#### [DESCRIPTION OF THE TASK]
Turn the lines, from the one containing "The image size is (526, 1080)." through the last line, into a Markdown table. Use the columns Row and Line text, number the rows, and leave out blank lines.

#### [PROVIDED RECORDS]
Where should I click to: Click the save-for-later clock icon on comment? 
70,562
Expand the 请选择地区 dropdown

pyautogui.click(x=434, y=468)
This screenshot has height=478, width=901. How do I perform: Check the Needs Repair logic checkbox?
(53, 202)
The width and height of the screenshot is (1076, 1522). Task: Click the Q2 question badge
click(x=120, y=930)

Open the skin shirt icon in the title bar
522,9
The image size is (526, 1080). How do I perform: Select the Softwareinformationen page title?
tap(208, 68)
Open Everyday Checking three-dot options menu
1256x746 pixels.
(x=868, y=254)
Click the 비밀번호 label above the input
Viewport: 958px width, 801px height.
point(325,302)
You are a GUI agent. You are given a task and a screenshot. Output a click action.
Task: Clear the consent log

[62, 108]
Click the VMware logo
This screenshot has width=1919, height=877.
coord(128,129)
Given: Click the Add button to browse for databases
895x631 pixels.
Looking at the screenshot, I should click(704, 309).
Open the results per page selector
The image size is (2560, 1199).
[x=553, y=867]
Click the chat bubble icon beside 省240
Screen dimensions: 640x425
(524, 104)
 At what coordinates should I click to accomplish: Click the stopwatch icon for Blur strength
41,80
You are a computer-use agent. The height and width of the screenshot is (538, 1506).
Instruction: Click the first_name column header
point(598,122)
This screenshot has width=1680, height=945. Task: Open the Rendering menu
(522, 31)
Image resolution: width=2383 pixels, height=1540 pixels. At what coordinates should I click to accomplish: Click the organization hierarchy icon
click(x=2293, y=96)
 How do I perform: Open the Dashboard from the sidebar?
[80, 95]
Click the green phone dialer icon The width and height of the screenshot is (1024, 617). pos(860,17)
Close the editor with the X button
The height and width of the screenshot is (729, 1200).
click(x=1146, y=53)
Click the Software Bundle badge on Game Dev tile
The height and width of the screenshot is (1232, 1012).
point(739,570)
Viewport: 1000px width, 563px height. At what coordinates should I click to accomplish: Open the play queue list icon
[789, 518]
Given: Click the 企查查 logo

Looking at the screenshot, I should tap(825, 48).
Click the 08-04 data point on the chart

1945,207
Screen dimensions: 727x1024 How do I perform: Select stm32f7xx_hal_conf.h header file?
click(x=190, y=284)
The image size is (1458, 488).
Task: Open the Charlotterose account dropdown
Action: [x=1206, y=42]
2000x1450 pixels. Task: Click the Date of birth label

#### [EXERCISE SOLUTION]
| Row | Line text |
|---|---|
| 1 | The image size is (526, 1080). How do I perform: Select the Softwareinformationen page title? |
| 2 | tap(208, 68) |
| 3 | Open Everyday Checking three-dot options menu |
| 4 | 1256x746 pixels. |
| 5 | (x=868, y=254) |
| 6 | Click the 비밀번호 label above the input |
| 7 | Viewport: 958px width, 801px height. |
| 8 | point(325,302) |
| 9 | You are a GUI agent. You are given a task and a screenshot. Output a click action. |
| 10 | Task: Clear the consent log |
| 11 | [62, 108] |
| 12 | Click the VMware logo |
| 13 | This screenshot has width=1919, height=877. |
| 14 | coord(128,129) |
| 15 | Given: Click the Add button to browse for databases |
| 16 | 895x631 pixels. |
| 17 | Looking at the screenshot, I should click(704, 309). |
| 18 | Open the results per page selector |
| 19 | The image size is (2560, 1199). |
| 20 | [x=553, y=867] |
| 21 | Click the chat bubble icon beside 省240 |
| 22 | Screen dimensions: 640x425 |
| 23 | (524, 104) |
| 24 |  At what coordinates should I click to accomplish: Click the stopwatch icon for Blur strength |
| 25 | 41,80 |
| 26 | You are a computer-use agent. The height and width of the screenshot is (538, 1506). |
| 27 | Instruction: Click the first_name column header |
| 28 | point(598,122) |
| 29 | This screenshot has width=1680, height=945. Task: Open the Rendering menu |
| 30 | (522, 31) |
| 31 | Image resolution: width=2383 pixels, height=1540 pixels. At what coordinates should I click to accomplish: Click the organization hierarchy icon |
| 32 | click(x=2293, y=96) |
| 33 |  How do I perform: Open the Dashboard from the sidebar? |
| 34 | [80, 95] |
| 35 | Click the green phone dialer icon The width and height of the screenshot is (1024, 617). pos(860,17) |
| 36 | Close the editor with the X button |
| 37 | The height and width of the screenshot is (729, 1200). |
| 38 | click(x=1146, y=53) |
| 39 | Click the Software Bundle badge on Game Dev tile |
| 40 | The height and width of the screenshot is (1232, 1012). |
| 41 | point(739,570) |
| 42 | Viewport: 1000px width, 563px height. At what coordinates should I click to accomplish: Open the play queue list icon |
| 43 | [789, 518] |
| 44 | Given: Click the 企查查 logo |
| 45 | Looking at the screenshot, I should tap(825, 48). |
| 46 | Click the 08-04 data point on the chart |
| 47 | 1945,207 |
| 48 | Screen dimensions: 727x1024 How do I perform: Select stm32f7xx_hal_conf.h header file? |
| 49 | click(x=190, y=284) |
| 50 | The image size is (1458, 488). |
| 51 | Task: Open the Charlotterose account dropdown |
| 52 | Action: [x=1206, y=42] |
| 53 | 2000x1450 pixels. Task: Click the Date of birth label |